**TEXT SEGMENT:**

* * * *

3.5. Mechanism of methane emission
To investigate the mechanism of electricity production by bioanodes, the competition mechanism between electricity-producing bacteria and methanogenic bacteria was further explored from the above study, as well as the analysis of the principle of methane gas production. CH4 is not produced under all conditions, but rather due to the limited oxygen supply and anaerobic state of the wetland, which creates the prerequisites for wetland methane production(de la Varga, Ruiz et al. 2015). Of course, CH4 production can be divided into three stages, the first is the anaerobic fermentation and decomposition of complex organic substrates by fermenting bacteria into ethanol and fatty acids, etc., and the production of acetic acid, hydrogen and CO2 by syntrophic bacteria. Or acetic acid production by specialized acetic acid-producing bacteria, and finally methane production from acetic acid or CO2/H2 in the presence of methanogenic bacteria(Wang and Ren 2013). The specific equation is as follows.
C6H12O6 + 2H2O → 2CO2 + 2CH3COOH + 4H2 (1)
CH3COOH → CO2 + CH4 (2)
4HCOOH → CH4 + 3CO2 + 2H2O (3)
4CH3OH → 3CH4 + CO2 + 2H2O (4)
4CO + 2H2O → CH4 + 3CO2 (5)
CO2 + 4H2 → CH4 + 2H2O (6)
The contribution of the two CH4 production methods varies due to differences in microbial families, organic matter species and content, etc. in different wetlands. A study of peat bogs using isotope tracing found that 70% of the CH4 was produced by fermentation of acetic acid, while only 30% was formed by reduction of CO2(Chen, Zhao et al. 2021). In contrast, the root system in the plant group, the plant has an enhanced ability to deliver oxygen to the cathode, resulting in an enhanced ability to produce H2O from the cathode. However, the oxygen-secreting capacity of the root system shows a positive correlation with the aeration tissue, so not only does the concentration of the carbon source increase in the presence of plants, but their aeration tissue also emits a certain amount of methane gas.

* * * *

**THE DATA:**
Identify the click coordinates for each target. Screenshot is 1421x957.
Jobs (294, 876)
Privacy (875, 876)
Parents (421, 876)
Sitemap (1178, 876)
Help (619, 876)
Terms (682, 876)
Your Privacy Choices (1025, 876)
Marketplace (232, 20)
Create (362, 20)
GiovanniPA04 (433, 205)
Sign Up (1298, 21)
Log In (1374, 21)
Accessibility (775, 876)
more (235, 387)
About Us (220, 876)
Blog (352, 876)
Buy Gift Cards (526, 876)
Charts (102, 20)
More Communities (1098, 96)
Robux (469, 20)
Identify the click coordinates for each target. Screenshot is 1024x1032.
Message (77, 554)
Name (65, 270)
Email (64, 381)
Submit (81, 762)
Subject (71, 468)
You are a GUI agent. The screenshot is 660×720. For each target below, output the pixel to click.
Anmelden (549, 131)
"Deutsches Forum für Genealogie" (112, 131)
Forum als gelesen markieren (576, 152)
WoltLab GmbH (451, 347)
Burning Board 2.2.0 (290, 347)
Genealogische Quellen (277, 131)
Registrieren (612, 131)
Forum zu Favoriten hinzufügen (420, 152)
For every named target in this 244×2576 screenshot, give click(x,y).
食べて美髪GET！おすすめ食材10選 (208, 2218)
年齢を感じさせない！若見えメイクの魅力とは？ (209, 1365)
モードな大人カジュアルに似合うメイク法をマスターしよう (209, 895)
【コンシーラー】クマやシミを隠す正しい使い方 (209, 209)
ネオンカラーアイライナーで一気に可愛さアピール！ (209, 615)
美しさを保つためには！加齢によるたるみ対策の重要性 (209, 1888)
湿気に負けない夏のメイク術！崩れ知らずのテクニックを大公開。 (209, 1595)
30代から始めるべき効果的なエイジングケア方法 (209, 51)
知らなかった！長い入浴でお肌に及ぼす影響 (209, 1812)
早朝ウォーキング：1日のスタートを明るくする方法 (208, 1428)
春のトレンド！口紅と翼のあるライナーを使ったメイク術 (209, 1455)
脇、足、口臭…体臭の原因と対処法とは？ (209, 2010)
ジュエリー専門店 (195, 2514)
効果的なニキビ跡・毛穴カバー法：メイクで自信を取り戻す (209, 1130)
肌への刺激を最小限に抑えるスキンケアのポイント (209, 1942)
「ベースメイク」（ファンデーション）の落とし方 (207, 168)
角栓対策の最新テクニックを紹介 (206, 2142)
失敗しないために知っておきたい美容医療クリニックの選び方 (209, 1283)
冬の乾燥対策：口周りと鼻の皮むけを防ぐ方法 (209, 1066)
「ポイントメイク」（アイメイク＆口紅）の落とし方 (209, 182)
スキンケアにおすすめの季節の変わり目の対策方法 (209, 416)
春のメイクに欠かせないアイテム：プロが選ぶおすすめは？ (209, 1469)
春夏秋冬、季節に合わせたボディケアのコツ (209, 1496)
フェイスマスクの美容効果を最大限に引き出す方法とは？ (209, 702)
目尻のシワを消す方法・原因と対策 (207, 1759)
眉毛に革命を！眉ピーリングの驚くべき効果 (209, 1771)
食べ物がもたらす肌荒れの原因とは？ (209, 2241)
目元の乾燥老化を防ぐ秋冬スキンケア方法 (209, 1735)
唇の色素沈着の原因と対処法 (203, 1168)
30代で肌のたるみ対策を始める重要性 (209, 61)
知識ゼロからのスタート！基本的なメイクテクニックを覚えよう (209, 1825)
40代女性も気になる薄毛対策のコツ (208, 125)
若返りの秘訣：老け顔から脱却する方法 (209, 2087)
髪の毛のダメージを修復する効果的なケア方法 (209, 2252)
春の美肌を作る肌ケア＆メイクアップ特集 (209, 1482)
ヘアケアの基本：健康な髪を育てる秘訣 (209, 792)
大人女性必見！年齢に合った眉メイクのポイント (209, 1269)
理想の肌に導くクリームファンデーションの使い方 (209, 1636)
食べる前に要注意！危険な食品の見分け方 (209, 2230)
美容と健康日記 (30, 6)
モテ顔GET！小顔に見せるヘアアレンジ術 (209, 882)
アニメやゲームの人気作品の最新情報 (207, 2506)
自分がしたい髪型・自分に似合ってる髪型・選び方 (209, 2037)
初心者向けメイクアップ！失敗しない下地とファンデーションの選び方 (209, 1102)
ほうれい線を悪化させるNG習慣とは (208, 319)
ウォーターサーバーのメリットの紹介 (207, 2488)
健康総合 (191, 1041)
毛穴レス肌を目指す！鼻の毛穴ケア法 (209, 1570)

* * * *

**REQUIRED WORK:**
1) In the methane emission text, what percentage of CH4 did the isotope-tracing study of peat bogs attribute to fermentation of acetic acid?
2) Write out a passage of the methane emission text verbatim, starting at the words "C6H12O6 + 2H2O" and ending after the words "CH4 + 2H2O (6)".
Rely solely on the methane emission text.

**LIST OF SOLUTIONS:**
1) 70%

2)
C6H12O6 + 2H2O → 2CO2 + 2CH3COOH + 4H2 (1)
CH3COOH → CO2 + CH4 (2)
4HCOOH → CH4 + 3CO2 + 2H2O (3)
4CH3OH → 3CH4 + CO2 + 2H2O (4)
4CO + 2H2O → CH4 + 3CO2 (5)
CO2 + 4H2 → CH4 + 2H2O (6)